Darin wird schnell klar: Eine Zuordnung entlang der bestehenden Parteilinien ist nicht so einfach. Natürlich sind einige klassische Punkte der Linken zu finden – vor allem unter der Überschrift „Soziale Gerechtigkeit“. In vielen anderen Punkten versuchen die Gründer einen großen Spagat, um unterschiedliche Zielgruppen zu bedienen: Da werden Klimawandel und Umweltzerstörung in einem Satz als ernste Herausforderungen genannt, „die die Politik nicht ignorieren darf“. Doch zwei Sätze weiter wird vor „blindem Aktivismus” und „undurchdachten Maßnahmen“ gewarnt. Den wichtigsten Beitrag Deutschlands sieht die Gruppe in der „Entwicklung innovativer Schlüsseltechnologien”.

Absätze wie diese bieten sehr unterschiedlichen Wählergruppen etwas an. Und das zieht sich so durch das gesamte Manifest. Im Kern steht die Kritik am Status quo und an der Politik der bestehenden Parteien. Wer damit gut erreicht werden kann? Andrej Hunko beschreibt es so: „Das sind in erster Linie Wähler, die mit den anderen Parteien unzufrieden sind und nicht mehr wissen, was sie wählen sollen.” Er denkt an Nichtwähler und Protestwähler – sieht aber auch bei den anderen Parteien Wählergruppen mit Potential für eine neue Wagenknecht-Partei.

Aachens Bezirke, in denen Linke und AfD besonders stark sind

Zunächst denkt man natürlich an bisherige Wähler der Linken bei der Frage, wer zur neuen Partei wechseln könnte. Allerdings hat die Linke in Aachen ohnehin schon stark abgebaut in den vergangenen Jahren – von über zehn Prozent bei der Bundestagswahl 2017 sind bei jüngeren Wahlen nur zwischen drei und fünf Prozent übrig geblieben.

Wenn man dann noch bedenkt, dass unter diesen verbliebenen Wählern auch viele sein dürften, die den teils linkskonservativen und populistischen Haltungen Wagenknechts wenig abgewinnen können, bleibt nicht so viel Potential. Eher wird es für die neue Partei also darum gehen, ehemalige Wähler der Linken in Aachen für sich zu gewinnen.

Schaut man bei den jüngeren Wahlergebnissen auf die Wahlbezirke innerhalb Aachens, gibt es eine Auffälligkeit: Vergleicht man, in welchen Bezirken die Linke ihre besten Ergebnisse hatte mit den Bezirken, in denen die AfD ihre besten Ergebnisse hatte, gibt es einige Überschneidungen. Und genau in diesen Bezirken wiederum ist die Wahlbeteiligung besonders niedrig. Beispiele sind die Bezirke Driescher Hof, Rothe Erde, Panneschopp und Adalbertsteinweg.
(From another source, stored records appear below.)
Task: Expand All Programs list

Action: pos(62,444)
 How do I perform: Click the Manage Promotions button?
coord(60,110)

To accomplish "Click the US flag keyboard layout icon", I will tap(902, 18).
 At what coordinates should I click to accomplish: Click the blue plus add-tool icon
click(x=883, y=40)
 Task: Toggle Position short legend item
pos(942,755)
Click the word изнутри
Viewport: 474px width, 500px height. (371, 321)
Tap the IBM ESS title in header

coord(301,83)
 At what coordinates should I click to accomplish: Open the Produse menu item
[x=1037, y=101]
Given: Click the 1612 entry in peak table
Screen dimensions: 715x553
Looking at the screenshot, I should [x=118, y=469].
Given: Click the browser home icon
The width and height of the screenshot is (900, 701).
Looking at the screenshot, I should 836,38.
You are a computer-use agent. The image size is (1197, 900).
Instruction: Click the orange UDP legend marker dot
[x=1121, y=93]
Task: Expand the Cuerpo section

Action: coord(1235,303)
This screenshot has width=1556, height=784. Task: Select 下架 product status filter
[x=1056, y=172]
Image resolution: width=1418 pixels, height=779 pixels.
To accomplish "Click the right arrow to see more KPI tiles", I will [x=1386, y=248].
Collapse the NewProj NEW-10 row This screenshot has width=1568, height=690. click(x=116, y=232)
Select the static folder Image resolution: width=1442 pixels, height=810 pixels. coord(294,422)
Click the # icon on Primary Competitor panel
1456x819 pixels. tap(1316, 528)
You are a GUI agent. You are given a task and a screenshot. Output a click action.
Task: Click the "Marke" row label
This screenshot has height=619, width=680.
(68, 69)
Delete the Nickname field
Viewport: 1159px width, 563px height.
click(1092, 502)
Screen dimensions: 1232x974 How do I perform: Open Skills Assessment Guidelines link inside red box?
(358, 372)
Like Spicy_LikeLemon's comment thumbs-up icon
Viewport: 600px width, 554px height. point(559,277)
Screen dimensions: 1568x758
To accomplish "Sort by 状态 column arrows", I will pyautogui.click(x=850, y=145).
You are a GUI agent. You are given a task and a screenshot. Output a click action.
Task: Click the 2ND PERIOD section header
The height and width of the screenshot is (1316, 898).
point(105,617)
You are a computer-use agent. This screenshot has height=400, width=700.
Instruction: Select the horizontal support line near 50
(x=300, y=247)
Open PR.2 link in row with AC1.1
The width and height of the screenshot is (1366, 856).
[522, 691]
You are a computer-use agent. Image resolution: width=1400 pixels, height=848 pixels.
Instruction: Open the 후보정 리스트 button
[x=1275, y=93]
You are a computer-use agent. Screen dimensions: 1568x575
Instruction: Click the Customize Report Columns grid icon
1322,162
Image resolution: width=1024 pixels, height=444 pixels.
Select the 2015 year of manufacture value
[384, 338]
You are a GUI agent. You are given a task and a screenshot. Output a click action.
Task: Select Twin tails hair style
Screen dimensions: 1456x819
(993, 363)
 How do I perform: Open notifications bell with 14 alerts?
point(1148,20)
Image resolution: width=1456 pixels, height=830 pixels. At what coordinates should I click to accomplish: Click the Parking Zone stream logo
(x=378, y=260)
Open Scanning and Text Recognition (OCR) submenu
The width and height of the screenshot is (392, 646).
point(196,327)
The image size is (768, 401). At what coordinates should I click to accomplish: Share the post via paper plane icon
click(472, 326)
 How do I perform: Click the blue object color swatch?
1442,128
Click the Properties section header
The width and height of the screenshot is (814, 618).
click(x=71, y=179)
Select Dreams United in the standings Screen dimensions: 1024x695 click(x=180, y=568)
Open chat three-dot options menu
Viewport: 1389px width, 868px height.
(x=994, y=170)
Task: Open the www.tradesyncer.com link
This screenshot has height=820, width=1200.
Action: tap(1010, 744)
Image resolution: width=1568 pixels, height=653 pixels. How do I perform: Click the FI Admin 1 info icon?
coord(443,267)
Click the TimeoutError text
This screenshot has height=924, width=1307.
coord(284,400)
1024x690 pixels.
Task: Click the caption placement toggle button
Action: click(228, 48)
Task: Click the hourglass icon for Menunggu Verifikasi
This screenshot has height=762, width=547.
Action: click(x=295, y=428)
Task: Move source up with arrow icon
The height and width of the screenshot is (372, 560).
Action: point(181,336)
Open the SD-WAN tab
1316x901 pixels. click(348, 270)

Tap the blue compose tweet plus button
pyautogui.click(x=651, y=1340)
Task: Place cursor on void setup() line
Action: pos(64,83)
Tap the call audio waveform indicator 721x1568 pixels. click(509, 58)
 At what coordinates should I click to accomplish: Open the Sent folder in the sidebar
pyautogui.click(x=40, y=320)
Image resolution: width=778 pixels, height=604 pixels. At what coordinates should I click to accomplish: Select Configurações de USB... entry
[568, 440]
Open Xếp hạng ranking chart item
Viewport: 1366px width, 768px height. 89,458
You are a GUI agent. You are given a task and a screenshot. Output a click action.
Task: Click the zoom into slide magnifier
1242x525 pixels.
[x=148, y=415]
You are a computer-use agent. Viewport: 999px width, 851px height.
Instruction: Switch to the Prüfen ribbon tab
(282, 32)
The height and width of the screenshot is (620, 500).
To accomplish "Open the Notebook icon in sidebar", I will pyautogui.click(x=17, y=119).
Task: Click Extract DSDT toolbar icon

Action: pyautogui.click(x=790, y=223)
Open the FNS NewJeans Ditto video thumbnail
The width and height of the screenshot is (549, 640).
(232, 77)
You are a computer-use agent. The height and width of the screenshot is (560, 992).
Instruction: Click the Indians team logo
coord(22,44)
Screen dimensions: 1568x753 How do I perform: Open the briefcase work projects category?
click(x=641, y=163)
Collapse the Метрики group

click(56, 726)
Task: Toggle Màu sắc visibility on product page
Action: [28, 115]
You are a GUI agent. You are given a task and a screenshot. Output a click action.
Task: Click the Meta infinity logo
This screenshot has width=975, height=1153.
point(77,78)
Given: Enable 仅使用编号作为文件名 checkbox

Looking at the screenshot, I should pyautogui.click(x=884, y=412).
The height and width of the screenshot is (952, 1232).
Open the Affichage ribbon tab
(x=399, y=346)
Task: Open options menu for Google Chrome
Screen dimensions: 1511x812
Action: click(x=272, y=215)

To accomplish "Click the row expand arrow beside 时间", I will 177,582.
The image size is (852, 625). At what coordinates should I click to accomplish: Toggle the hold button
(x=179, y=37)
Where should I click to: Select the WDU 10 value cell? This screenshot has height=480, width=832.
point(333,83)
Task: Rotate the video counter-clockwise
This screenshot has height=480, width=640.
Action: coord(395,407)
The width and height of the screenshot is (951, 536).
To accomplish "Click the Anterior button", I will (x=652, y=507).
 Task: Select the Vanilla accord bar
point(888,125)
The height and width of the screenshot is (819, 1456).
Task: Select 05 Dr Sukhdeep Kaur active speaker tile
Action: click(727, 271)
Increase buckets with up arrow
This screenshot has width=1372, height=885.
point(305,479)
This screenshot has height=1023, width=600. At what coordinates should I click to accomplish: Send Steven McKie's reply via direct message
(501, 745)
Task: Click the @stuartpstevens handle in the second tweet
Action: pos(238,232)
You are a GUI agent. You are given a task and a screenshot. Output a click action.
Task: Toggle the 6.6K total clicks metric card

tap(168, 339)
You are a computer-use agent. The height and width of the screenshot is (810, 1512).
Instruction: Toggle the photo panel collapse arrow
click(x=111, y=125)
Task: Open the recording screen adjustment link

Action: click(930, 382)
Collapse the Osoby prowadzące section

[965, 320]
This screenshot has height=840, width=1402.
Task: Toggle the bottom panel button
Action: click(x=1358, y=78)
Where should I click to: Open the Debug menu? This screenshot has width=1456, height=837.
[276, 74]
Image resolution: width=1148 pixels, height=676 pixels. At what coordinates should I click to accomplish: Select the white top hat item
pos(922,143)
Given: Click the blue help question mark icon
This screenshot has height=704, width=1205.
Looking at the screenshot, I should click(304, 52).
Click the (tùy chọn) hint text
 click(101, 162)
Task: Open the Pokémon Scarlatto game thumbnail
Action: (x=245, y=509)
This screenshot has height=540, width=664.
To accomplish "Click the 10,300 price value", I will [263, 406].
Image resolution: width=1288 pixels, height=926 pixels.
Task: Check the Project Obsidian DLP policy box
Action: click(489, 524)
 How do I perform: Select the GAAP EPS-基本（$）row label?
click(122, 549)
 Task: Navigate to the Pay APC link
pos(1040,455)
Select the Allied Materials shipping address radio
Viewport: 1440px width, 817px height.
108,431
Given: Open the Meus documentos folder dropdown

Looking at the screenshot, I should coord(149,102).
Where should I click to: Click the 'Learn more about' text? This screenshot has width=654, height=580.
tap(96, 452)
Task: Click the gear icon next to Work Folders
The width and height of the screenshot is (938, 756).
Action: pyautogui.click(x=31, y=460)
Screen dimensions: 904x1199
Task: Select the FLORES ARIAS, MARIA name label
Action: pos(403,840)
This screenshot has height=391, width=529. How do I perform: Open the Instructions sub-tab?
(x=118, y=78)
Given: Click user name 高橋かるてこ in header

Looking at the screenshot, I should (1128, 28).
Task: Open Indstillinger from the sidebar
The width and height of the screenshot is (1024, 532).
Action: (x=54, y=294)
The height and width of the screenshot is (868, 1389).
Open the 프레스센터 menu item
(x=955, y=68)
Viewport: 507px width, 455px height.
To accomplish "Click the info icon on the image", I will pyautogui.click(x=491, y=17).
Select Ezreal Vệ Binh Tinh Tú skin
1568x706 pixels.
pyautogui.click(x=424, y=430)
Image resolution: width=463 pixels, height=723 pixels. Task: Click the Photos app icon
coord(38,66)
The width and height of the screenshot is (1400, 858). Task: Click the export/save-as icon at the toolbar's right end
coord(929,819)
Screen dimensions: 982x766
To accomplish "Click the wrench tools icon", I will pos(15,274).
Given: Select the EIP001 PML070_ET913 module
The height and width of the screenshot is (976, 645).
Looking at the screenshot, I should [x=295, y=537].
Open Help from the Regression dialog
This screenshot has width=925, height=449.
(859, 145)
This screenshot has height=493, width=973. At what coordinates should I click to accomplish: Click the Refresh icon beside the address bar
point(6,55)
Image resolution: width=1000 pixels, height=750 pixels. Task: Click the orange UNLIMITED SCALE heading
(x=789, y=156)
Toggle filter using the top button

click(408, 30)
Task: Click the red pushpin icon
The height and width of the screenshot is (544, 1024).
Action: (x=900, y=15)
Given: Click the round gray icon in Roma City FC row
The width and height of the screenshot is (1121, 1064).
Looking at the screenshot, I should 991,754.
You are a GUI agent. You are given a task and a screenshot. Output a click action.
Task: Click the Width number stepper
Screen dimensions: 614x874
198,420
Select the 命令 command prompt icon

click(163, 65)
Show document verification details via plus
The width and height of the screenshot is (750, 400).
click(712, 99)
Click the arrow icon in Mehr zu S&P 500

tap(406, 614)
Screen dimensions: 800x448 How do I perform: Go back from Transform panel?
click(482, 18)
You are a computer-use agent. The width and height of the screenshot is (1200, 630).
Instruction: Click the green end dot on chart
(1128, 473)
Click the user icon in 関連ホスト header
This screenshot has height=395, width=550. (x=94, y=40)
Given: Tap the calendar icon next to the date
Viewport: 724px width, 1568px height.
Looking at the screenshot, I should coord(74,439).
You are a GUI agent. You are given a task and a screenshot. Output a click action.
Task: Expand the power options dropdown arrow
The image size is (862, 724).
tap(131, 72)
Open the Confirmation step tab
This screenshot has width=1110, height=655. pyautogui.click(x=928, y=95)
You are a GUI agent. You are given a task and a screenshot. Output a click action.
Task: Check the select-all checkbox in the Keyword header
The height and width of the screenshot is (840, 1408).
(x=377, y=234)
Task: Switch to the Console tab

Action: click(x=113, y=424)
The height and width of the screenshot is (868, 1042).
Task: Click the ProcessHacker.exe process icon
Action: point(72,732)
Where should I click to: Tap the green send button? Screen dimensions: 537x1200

Der Gedanke liegt also nahe, dass in diesen Bezirken viele Menschen leben, die sehr unzufrieden sind mit der aktuellen Politik – und die diesen Frust entweder durch Nicht-wählen oder durch eine Proteststimme für eine Partei am einen oder anderen Ende des politischen Spektrums abgeben. Hier dürfte die neue Partei besonders gute Karten haben.

Ein Blick in die Glaskugel

Insbesondere bei der Kommunalwahl halte ich es darüber hinaus für gut vorstellbar, dass eine Wagenknecht-Partei auch den anderen Parteien Stimmen wegnimmt. Wählt die Gruppe vor Ort einen ähnlichen Weg wie im ersten bundesweiten Manifest, soziale Forderungen mit konservativen Positionen und Kritik an der Stadtratsmehrheit und der Verwaltung zu kombinieren, könnte sie möglicherweise Proteststimmen aus ganz unterschiedlichen Richtungen einsammeln.

Ob das Potential in Aachen „mit Sicherheit zweistellig” ist, wie Andrej Hunko verständlicherweise hofft, wage ich in meiner lokaldemoskopischen Glaskugel nicht auszumachen. Verrechnet mit den Proteststimmen vergangener Wahlen und davon ausgehend, dass die Wahlbeteiligung nicht deutlich steigt, erscheint mir jedoch ein einstelliges Ergebnis wahrscheinlicher.

Aber erstmal muss so eine Partei ja überhaupt gegründet werden. Warten wir es also ab.